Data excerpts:
****************************************

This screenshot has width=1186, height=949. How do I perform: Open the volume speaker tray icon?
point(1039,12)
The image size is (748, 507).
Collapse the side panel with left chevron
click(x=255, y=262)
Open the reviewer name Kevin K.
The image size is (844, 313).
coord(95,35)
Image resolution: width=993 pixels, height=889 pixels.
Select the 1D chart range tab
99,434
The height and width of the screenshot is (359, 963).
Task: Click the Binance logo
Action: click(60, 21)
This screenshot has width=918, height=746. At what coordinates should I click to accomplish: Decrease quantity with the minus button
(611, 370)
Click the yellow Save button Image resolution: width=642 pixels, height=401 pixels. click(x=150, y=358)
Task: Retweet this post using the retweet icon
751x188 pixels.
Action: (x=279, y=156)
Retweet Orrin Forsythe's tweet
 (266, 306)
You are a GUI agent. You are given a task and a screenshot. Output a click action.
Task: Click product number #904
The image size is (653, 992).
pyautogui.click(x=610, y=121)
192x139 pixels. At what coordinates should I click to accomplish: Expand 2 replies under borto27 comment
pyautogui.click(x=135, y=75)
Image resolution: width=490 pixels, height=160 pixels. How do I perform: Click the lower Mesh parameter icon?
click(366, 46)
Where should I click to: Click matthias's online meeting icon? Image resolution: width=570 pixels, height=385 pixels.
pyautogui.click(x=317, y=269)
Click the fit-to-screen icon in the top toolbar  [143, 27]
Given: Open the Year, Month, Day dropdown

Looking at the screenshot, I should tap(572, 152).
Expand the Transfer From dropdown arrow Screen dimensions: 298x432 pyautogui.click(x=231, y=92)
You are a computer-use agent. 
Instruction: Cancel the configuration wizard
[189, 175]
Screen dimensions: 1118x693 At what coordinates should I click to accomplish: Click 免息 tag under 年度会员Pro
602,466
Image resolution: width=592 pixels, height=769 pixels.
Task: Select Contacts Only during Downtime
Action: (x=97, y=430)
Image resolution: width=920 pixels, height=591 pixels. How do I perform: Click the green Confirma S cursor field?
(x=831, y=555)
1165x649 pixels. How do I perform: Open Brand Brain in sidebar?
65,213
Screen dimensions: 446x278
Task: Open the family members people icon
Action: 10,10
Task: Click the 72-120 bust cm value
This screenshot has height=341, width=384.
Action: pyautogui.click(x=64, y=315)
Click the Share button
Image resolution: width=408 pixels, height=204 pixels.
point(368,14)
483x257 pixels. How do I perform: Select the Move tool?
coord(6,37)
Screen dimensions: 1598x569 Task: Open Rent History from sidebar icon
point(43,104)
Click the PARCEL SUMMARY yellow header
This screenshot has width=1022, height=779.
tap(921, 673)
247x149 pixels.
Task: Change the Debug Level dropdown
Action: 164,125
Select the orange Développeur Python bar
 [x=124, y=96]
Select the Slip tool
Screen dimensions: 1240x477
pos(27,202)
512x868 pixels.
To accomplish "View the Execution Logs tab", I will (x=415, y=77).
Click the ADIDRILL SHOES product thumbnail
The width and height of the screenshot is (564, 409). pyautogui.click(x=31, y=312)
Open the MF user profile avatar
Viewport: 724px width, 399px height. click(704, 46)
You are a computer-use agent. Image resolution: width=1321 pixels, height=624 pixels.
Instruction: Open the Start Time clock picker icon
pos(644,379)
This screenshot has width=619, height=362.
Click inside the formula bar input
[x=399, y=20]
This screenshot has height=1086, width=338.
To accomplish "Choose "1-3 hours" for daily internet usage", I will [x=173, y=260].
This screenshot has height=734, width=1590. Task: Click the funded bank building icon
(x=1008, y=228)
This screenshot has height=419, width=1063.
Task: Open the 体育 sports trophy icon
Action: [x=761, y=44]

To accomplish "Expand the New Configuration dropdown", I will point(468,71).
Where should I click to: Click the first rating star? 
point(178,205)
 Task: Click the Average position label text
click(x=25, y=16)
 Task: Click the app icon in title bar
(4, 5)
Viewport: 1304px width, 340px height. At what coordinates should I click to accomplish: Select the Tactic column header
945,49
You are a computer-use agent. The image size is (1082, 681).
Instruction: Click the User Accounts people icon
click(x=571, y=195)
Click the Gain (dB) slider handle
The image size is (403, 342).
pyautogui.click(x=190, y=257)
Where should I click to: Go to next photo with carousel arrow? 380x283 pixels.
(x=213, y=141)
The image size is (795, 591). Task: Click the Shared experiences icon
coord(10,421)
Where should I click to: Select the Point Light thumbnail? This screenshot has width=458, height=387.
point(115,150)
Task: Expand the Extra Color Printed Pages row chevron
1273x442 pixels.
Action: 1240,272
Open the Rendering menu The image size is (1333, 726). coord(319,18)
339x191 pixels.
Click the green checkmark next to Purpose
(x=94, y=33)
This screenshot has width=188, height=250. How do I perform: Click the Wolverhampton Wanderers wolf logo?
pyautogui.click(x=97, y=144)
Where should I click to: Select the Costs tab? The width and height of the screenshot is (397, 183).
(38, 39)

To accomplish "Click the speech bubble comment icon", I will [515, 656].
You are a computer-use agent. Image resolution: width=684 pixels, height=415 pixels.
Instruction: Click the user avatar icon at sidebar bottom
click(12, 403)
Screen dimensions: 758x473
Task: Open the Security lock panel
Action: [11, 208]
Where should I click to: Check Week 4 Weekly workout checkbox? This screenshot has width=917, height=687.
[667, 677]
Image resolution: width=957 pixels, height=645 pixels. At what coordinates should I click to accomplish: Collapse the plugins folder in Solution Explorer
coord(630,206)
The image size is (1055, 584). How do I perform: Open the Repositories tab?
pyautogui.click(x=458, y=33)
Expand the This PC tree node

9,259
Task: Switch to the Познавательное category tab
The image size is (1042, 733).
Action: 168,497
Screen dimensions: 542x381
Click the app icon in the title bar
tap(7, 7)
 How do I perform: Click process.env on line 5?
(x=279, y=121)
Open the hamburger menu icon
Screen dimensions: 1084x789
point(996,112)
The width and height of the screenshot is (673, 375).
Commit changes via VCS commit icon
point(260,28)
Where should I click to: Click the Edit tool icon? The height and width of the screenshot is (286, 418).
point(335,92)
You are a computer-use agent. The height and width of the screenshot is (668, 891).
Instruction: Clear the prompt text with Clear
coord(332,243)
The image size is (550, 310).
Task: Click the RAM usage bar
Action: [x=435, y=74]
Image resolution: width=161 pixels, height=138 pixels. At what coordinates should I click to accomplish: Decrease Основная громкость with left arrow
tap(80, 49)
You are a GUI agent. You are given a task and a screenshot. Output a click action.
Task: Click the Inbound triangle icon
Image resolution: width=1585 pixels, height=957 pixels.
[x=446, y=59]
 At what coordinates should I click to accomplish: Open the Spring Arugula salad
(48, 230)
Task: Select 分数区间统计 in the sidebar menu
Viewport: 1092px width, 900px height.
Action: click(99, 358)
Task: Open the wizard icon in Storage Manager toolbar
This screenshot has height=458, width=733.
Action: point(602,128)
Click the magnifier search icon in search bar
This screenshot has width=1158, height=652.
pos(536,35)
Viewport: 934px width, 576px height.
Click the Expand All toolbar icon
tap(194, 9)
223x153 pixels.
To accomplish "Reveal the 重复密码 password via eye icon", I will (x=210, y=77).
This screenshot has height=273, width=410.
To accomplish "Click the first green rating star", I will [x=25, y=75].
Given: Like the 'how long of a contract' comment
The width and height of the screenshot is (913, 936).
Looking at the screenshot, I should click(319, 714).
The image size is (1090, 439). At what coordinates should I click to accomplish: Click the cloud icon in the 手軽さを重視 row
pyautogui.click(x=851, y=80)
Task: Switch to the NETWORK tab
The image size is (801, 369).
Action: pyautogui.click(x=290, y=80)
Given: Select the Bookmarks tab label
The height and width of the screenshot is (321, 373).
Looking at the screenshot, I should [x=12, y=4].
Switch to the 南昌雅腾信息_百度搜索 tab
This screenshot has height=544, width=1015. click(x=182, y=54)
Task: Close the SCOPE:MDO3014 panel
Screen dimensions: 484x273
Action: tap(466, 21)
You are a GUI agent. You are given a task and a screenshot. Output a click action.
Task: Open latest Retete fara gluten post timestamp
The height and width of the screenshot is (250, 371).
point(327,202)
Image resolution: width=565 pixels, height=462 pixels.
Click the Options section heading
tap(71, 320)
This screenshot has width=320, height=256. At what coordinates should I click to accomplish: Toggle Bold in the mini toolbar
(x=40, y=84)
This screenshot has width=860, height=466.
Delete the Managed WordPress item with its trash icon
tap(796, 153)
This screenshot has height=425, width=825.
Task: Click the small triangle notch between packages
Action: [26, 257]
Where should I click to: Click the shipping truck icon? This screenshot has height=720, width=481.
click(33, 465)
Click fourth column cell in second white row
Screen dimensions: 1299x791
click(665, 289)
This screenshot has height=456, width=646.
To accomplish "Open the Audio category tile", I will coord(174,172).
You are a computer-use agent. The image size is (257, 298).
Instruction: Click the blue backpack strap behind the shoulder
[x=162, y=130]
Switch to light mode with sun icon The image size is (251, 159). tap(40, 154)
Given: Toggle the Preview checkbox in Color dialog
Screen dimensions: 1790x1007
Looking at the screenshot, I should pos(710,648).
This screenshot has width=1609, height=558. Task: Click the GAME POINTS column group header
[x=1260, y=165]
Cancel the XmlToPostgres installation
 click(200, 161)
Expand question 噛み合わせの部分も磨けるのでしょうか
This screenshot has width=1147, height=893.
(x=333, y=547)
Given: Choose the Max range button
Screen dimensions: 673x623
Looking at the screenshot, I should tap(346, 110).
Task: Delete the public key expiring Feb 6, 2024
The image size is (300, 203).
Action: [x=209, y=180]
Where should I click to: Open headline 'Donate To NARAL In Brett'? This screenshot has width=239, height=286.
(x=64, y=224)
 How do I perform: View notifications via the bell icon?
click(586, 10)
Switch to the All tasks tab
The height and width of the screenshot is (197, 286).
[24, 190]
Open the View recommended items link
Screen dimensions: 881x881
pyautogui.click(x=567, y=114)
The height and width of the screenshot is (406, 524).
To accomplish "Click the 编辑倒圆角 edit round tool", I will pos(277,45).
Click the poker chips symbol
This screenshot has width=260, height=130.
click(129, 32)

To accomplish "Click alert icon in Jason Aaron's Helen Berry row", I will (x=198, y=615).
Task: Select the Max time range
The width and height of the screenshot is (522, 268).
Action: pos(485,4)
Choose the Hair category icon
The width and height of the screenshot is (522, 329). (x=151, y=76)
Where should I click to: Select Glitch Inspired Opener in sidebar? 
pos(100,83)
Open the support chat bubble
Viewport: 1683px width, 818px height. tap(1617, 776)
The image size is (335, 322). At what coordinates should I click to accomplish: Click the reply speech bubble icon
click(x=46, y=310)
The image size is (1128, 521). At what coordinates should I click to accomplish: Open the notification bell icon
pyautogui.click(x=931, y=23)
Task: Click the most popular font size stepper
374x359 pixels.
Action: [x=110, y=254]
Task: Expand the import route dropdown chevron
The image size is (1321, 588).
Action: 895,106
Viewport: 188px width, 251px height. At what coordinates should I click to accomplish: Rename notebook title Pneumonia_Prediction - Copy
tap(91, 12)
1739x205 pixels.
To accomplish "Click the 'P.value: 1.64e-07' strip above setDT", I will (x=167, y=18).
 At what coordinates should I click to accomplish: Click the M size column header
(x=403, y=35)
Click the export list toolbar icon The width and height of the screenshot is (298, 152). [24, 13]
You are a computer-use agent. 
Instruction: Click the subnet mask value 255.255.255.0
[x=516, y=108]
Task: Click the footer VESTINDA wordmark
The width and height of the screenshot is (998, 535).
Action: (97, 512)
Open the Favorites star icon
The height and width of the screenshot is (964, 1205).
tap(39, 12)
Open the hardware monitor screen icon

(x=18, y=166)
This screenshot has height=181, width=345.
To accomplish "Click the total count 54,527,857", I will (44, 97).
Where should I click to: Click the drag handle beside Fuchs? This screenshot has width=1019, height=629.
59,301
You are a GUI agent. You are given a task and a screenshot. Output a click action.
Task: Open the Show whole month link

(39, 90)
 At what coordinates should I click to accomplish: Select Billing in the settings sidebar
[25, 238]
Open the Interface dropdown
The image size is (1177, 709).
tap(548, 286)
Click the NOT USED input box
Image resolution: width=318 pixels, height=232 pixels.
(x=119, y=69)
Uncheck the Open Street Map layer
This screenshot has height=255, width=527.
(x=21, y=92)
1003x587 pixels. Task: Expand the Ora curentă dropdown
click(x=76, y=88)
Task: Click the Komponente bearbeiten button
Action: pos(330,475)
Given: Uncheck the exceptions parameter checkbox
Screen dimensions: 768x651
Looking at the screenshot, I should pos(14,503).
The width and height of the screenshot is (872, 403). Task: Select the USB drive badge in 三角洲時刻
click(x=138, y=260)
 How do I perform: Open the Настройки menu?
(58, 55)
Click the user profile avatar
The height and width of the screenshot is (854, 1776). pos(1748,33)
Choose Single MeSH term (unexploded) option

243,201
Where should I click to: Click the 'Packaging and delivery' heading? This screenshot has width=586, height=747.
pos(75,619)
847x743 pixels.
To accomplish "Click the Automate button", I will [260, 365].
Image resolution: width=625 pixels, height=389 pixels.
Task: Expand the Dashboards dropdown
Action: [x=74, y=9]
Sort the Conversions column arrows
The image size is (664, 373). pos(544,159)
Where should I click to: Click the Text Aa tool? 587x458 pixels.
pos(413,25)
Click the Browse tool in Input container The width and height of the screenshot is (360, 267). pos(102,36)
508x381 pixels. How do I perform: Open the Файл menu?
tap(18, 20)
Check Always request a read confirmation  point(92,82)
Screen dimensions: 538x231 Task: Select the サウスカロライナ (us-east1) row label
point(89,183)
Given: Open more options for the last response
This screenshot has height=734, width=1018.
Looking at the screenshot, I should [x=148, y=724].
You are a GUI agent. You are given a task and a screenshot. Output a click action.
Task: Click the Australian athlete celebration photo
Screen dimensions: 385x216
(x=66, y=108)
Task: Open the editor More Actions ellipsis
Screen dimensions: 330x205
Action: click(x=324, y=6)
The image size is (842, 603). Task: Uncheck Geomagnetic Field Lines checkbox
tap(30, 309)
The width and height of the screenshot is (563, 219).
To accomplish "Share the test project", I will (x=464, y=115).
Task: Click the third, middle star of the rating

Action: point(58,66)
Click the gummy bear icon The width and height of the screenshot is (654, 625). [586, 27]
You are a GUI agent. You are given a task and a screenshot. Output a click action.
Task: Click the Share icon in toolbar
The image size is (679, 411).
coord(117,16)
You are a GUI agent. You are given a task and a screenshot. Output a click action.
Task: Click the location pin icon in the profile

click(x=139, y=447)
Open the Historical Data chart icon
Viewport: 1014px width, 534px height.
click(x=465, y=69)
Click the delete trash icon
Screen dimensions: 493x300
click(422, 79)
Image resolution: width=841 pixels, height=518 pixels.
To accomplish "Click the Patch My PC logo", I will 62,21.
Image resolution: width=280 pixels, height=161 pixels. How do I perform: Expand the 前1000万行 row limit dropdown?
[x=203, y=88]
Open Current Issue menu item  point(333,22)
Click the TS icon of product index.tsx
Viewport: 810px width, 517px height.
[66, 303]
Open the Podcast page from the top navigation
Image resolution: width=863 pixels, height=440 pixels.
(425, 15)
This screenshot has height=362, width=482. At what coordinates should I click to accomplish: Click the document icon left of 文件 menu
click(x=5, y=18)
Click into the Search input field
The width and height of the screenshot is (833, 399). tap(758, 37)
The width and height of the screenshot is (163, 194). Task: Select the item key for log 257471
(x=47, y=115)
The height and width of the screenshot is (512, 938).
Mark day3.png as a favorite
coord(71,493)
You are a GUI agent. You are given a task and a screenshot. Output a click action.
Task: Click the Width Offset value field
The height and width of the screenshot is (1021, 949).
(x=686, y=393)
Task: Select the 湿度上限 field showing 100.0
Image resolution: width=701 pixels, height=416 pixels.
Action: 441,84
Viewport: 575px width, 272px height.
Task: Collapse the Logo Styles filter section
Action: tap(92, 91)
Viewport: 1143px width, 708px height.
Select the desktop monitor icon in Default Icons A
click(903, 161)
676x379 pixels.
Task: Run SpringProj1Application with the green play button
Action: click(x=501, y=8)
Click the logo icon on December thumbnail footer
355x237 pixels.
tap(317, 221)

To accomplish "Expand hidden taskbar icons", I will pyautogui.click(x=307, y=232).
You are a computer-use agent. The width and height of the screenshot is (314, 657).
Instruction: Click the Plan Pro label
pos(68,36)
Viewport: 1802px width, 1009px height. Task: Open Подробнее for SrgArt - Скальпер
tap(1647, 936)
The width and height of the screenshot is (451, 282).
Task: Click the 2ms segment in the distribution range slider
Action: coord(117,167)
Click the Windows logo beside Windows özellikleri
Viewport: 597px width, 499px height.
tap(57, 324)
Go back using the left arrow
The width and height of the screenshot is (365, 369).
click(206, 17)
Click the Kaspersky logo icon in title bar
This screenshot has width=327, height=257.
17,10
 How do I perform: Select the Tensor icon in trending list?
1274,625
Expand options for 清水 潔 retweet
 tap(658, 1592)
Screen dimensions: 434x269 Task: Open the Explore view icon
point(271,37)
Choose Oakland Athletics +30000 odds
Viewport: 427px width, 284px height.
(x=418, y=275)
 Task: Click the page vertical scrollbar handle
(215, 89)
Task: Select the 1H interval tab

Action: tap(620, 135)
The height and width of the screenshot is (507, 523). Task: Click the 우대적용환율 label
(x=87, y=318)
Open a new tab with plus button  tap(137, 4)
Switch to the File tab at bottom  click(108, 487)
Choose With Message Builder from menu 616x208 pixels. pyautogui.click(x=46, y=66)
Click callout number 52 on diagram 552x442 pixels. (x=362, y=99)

****************************************

TASK DESCRIPTION: Where the data above reaches the line holding "Viewport: 1092px width, 900px height.", begin printing, and stop after the line holding "This screenshot has height=273, width=410.". Each line must be reproduced exactly, with nothing else added.

RESPONSE TO THE TASK:
Viewport: 1092px width, 900px height.
Action: click(99, 358)
Task: Open the wizard icon in Storage Manager toolbar
This screenshot has height=458, width=733.
Action: point(602,128)
Click the magnifier search icon in search bar
This screenshot has width=1158, height=652.
pos(536,35)
Viewport: 934px width, 576px height.
Click the Expand All toolbar icon
tap(194, 9)
223x153 pixels.
To accomplish "Reveal the 重复密码 password via eye icon", I will (x=210, y=77).
This screenshot has height=273, width=410.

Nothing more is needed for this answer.